> PASSAGE GIVEN
----

Upon the sale or retirement of a proved property, the cost and related accumulated depletion and amortization will be eliminated from the property accounts, and the resultant gain or loss is recognized. Upon the sale or retirement of an unproved property, gain or loss on the sale is recognized.
 
At December 31, 2011 and 2010, amounts recorded in due to operators totaling $0.5 million and $39 thousand, respectively, related to capital expenditures for oil and gas properties.
 
Advances to Operators for Working Interests and Expenditures
The Fund’s acquisition of a working interest in a well or a project requires it to make a payment to the seller for the Fund’s rights, title and interest.  The Fund may be required to advance its share of estimated cash expenditures for the succeeding month’s operation.  The Fund accounts for such payments as advances to operators for working interests and expenditures.  As drilling costs are incurred, the advances are reclassified to unproved or proved properties.

Asset Retirement Obligations
For oil and gas properties, there are obligations to perform removal and remediation activities when the properties are retired.  When a project reaches drilling depth and is determined to be either proved or dry, an asset retirement obligation is incurred.  Plug and abandonment costs associated with unsuccessful projects are expensed as dry-hole costs.  The following table presents changes in asset retirement obligations for the years ended December 31, 2011 and 2010.
   
2011
   
2010
 
   
(in thousands)
 
Balance, beginning of year
  $ 771     $ 729  
Accretion expense
    11       25  
Revisions in estimated cash flows
    270       17  
Balance, end of year
  $ 1,052     $ 771  
 
As indicated above, the Fund maintains a salvage fund to provide for the funding of future asset retirement obligations.

Syndication Costs
Syndication costs are direct costs incurred by the Fund in connection with the offering of the Fund’s shares, including professional fees, selling expenses and administrative costs payable to the Manager, an affiliate of the Manager and unaffiliated broker-dealers, which are reflected on the Fund’s balance sheet as a reduction of shareholders’ capital.

Revenue Recognition and Imbalances
Oil and gas revenues are recognized when oil and gas is sold to a purchaser at a fixed or determinable price, when delivery has occurred and title has transferred, and if collectibility of the revenue is probable. The Fund uses the sales method of accounting for gas production imbalances.  The volumes of gas sold may differ from the volumes to which the Fund is entitled based on its interests in the properties.  These differences create imbalances that are recognized as a liability only when the properties’ estimated remaining reserves net to the Fund will not be sufficient to enable the underproduced owner to recoup its entitled share through production.  The Fund’s recorded liability, if any, would be reflected in other liabilities.  No receivables are recorded for those wells where the Fund has taken less than its share of production.
 
 
Derivative Instruments    
The Fund may periodically utilize derivative instruments to manage the price risk attributable to its oil and gas production.  Derivative instruments are carried on the balance sheet at fair value and recorded as either an asset or liability.  Changes in the fair value of the derivatives are recorded currently in earnings unless specific hedge accounting criteria are met.  At this time, the Fund has elected not to use hedge accounting for its derivatives and, accordingly, the derivatives are marked-to-market each quarter with fair value gains and losses recognized currently as other income on the statement of operations.  The related cash flow impact of the derivative activities are reflected as cash flows from operating activities on the statement of cash flows.  See Note 2.  “Derivative Instruments,” for more information.

----

> PROBLEM STATEMENT
Decide whether each statement agrees with the accounting notes above, and answer yes or no, quoting the words of the notes that settle it: (a) plug and abandonment costs for unsuccessful projects are expensed as dry-hole costs; (b) the Fund records receivables for wells where it has taken less than its share of production; (c) the Fund currently applies hedge accounting to its derivatives.

> EXCERPTED DATA
----

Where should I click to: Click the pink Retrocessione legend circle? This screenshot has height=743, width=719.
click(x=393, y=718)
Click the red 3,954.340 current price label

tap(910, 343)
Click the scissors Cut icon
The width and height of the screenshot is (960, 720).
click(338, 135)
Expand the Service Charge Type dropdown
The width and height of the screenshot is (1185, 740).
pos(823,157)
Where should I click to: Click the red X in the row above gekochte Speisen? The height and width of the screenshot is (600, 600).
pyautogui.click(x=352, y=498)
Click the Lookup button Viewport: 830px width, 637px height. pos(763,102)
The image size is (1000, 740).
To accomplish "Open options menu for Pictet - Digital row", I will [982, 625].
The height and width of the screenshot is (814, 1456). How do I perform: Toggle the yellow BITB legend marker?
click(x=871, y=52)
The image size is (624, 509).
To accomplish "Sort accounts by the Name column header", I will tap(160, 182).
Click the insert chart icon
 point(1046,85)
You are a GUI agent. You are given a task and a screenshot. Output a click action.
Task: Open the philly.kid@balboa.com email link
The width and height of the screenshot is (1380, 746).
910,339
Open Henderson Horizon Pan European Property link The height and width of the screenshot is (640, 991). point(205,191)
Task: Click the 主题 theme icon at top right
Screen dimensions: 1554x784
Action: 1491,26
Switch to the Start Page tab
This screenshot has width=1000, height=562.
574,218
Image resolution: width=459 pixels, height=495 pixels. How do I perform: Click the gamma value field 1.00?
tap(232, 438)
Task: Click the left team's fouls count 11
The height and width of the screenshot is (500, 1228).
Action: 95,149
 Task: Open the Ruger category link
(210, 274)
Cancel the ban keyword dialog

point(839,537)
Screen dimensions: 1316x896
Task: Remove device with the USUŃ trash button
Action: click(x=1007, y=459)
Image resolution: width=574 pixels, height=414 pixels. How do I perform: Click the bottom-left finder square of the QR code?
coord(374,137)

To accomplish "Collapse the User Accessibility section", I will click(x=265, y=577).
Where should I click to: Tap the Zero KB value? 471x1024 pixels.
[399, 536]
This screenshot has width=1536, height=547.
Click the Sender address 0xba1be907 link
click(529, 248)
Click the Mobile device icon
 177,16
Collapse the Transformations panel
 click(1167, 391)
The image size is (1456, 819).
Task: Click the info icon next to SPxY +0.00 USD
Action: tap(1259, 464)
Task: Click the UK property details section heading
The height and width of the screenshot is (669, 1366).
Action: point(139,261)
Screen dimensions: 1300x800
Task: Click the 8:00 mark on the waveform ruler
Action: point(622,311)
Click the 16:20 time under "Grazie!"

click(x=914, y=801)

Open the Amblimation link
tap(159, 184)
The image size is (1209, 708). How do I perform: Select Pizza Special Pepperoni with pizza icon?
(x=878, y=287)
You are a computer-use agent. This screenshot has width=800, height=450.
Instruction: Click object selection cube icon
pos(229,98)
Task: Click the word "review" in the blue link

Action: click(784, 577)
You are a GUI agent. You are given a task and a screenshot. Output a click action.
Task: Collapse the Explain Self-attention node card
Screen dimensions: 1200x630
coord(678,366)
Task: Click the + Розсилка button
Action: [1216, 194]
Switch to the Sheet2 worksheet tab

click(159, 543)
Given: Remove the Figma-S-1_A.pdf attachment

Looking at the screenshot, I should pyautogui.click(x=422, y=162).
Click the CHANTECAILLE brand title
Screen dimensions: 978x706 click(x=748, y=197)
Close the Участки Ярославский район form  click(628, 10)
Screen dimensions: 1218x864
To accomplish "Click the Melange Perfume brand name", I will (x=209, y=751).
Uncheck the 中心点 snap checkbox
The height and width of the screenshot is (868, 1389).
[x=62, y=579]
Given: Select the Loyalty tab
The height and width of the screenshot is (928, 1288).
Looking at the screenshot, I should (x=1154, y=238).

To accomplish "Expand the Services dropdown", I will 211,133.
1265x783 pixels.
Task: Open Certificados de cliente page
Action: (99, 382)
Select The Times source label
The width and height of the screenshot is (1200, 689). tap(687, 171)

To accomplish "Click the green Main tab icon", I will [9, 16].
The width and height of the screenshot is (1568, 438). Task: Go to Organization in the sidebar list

----

> TASK SOLUTION
(a) Yes: "Plug and abandonment costs associated with unsuccessful projects are expensed as dry-hole costs."
(b) No: "No receivables are recorded for those wells where the Fund has taken less than its share of production."
(c) No: "the Fund has elected not to use hedge accounting for its derivatives"